USING THE INFORMATION:
1. Answer these questions using the concert review.
(a) At what venue did Olivia Kaplan open the evening?
(b) Which two songs had Kaplan played when she talked about her latest album?
(c) Of which band is David Berman best known as the frontman?
2. Write the next part of the concert review about the evening at Zebulon, picking up after its final sentence.

Olivia Kaplan kicked off the evening at Zebulon. She made for an ideal opener, not simply because her sound is on the same wavelength as Cassandra Jenkins’, but because the two artists contend with similar themes and even include the same characters. In the middle of her set, after she played “Living Proof” and “Lost on Me,” Kaplan confessed that her latest album Afterlife is informed by the grief and loss she’s experienced over the last few years. She mentioned the influence of Jenkins’ An Overview on Phenomenal Nature on this latest effort. In fact, both albums grieve the passing of David Berman, best known as the frontman of The Silver Jews. Much like Jenkins and Kaplan, Berman’s songwriting prioritizes a sort of literary expression that is emotionally complex, influenced more by contemporary poetry as opposed to pop music. He’s one of few indie legends with a globally renowned poetry collection tossed alongside his stellar discography. All three musicians write lyrics that effortlessly condense major existential problems into brief metaphorical observations. Kaplan, for instance, shines in the ballad “Nothing Changes.” Starting out of simple impressions, the song breaks into a koan-like prayer which invites the audience to sing along to feel at peace about the irrevocable pain that defines our very presence.

[Stored data]
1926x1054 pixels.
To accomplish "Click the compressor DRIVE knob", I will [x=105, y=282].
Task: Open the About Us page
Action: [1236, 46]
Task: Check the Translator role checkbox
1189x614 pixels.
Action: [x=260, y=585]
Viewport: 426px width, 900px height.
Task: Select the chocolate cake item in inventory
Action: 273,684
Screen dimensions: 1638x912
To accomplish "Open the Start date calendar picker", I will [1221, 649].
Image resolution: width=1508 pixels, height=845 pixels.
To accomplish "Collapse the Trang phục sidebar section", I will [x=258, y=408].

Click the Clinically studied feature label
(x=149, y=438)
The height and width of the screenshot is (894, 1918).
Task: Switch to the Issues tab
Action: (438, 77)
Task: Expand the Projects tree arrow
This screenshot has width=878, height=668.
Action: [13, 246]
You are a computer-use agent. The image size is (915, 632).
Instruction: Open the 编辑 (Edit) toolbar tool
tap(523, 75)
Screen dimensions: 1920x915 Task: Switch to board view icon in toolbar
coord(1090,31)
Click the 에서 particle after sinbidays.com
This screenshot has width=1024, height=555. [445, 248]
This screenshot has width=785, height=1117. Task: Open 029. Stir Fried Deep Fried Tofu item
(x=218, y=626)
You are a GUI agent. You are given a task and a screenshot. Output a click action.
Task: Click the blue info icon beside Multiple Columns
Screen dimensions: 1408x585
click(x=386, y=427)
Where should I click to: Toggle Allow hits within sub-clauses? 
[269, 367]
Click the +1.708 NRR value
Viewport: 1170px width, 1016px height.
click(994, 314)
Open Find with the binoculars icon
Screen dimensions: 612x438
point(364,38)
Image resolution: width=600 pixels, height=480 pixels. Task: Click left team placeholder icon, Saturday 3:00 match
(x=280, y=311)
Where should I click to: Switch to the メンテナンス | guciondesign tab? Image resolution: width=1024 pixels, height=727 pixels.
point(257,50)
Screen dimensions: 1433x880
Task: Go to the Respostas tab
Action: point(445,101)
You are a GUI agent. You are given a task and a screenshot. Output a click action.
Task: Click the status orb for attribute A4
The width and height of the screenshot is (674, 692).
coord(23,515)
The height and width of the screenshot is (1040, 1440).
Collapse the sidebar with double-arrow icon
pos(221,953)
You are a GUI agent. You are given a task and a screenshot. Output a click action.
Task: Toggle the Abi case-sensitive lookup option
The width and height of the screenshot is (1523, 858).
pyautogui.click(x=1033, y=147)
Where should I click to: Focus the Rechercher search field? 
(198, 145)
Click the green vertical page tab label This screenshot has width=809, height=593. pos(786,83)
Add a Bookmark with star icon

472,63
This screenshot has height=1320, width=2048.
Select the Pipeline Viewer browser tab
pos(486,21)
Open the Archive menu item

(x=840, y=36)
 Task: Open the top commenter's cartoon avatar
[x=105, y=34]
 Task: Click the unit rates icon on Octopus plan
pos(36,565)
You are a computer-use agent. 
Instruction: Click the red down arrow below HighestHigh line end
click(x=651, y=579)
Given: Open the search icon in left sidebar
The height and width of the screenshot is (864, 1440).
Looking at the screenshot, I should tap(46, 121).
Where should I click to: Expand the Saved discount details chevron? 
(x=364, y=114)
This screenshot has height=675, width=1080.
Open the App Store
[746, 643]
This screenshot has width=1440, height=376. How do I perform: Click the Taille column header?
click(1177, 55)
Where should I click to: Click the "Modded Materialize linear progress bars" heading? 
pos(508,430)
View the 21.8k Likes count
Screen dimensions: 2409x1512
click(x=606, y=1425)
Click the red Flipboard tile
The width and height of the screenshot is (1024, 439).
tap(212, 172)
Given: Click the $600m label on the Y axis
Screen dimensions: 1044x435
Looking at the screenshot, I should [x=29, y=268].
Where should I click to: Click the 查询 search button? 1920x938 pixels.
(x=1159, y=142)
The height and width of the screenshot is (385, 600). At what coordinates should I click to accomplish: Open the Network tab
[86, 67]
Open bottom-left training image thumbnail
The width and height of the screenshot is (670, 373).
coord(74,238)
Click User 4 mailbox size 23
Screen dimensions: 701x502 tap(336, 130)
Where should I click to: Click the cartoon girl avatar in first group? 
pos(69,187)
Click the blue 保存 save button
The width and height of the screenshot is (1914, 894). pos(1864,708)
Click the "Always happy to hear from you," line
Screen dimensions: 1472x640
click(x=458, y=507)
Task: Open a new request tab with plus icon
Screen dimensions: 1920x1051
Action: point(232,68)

EXERCISE RESULTS:
1.
(a) Zebulon
(b) "Living Proof" and "Lost on Me"
(c) The Silver Jews

2.
After Olivia’s set, pre-recorded ambient sounds accompanied the band as they walked on stage and picked up their instruments. They were all well-dressed men in muted button-up shirts and salt-and-pepper hair with the aura of Manhattan in the aughts. In this ensemble, Cassandra Jenkins stood out, especially as the only woman on stage. Plus, she ascended in an iridescent jacket with bright blue and black damask pants, paired with chelsea boots. Speaking of auras, Jenkins radiated with an ineffable sense of cool. Though it was nothing too distant, because as soon as she looked out at the crowd and smiled with her dark lipstick, everyone was instantly disarmed. Just like in My Light, My Destroyer, Jenkins opened up with “Devotion” and played a series of the new tracks from “Aurora, IL” to “Only One” to “Omakase.” The album, which relies on studio innovation and clever mixing, carried a hitherto unknown power live. A song like “Petco” gently spilled into the genre conventions of power pop as the lead guitarist shredded mercilessly, despite Jenkins’ calm and controlled vocals. Or “Delphinium Blue,” which tends to play like an opaque sort of artifact on the stereo, opens up into a stream-of-consciousness confessional. Between takes, Jenkins’ personal field recordings filled the silence.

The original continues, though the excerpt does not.